Task:
Copy out exactly the stretch of the listing below that begins at the line containing "Task: Open the CONTACT US page" and ends at the line containing "Task: Toggle the Star", and copy nothing outside it.
════════════════════
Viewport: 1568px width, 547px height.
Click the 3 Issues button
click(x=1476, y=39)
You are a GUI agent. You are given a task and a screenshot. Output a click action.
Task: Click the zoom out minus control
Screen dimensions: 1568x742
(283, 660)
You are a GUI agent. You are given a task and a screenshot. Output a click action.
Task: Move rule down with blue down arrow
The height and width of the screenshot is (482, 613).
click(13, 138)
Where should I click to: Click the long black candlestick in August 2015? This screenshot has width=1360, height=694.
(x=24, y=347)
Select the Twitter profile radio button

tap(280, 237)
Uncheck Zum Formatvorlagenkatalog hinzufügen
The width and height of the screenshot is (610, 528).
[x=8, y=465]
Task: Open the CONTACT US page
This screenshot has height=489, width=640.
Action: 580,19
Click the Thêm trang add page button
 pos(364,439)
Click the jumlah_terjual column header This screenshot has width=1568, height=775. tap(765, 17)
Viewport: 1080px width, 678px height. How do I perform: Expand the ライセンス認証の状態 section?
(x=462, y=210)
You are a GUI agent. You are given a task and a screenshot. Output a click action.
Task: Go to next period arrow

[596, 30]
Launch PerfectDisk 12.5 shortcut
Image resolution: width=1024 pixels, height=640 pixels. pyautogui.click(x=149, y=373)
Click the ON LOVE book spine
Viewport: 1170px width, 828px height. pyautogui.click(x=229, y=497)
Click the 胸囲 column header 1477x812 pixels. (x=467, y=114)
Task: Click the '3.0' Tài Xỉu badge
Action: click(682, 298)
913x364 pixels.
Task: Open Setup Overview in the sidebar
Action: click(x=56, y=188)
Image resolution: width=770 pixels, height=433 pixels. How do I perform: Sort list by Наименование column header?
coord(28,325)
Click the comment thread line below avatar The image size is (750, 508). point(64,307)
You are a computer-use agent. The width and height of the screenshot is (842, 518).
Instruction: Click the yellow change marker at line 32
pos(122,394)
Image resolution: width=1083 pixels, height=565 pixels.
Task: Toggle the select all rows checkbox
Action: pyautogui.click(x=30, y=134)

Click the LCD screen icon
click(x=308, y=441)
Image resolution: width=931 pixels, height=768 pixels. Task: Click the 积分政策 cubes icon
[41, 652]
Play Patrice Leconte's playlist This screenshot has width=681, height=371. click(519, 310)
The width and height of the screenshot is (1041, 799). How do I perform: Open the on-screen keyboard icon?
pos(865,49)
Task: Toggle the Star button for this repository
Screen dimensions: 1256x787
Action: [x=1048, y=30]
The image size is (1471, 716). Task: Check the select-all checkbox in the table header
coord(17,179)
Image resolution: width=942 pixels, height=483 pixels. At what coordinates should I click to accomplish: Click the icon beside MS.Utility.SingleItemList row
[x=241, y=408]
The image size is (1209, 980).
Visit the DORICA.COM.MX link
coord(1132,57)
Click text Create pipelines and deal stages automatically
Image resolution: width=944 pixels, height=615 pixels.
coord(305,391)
════════════════════
Expected output:
Task: Open the CONTACT US page
This screenshot has height=489, width=640.
Action: 580,19
Click the Thêm trang add page button
 pos(364,439)
Click the jumlah_terjual column header This screenshot has width=1568, height=775. tap(765, 17)
Viewport: 1080px width, 678px height. How do I perform: Expand the ライセンス認証の状態 section?
(x=462, y=210)
You are a GUI agent. You are given a task and a screenshot. Output a click action.
Task: Go to next period arrow

[596, 30]
Launch PerfectDisk 12.5 shortcut
Image resolution: width=1024 pixels, height=640 pixels. pyautogui.click(x=149, y=373)
Click the ON LOVE book spine
Viewport: 1170px width, 828px height. pyautogui.click(x=229, y=497)
Click the 胸囲 column header 1477x812 pixels. (x=467, y=114)
Task: Click the '3.0' Tài Xỉu badge
Action: click(682, 298)
913x364 pixels.
Task: Open Setup Overview in the sidebar
Action: click(x=56, y=188)
Image resolution: width=770 pixels, height=433 pixels. How do I perform: Sort list by Наименование column header?
coord(28,325)
Click the comment thread line below avatar The image size is (750, 508). point(64,307)
You are a computer-use agent. The width and height of the screenshot is (842, 518).
Instruction: Click the yellow change marker at line 32
pos(122,394)
Image resolution: width=1083 pixels, height=565 pixels.
Task: Toggle the select all rows checkbox
Action: pyautogui.click(x=30, y=134)

Click the LCD screen icon
click(x=308, y=441)
Image resolution: width=931 pixels, height=768 pixels. Task: Click the 积分政策 cubes icon
[41, 652]
Play Patrice Leconte's playlist This screenshot has width=681, height=371. click(519, 310)
The width and height of the screenshot is (1041, 799). How do I perform: Open the on-screen keyboard icon?
pos(865,49)
Task: Toggle the Star button for this repository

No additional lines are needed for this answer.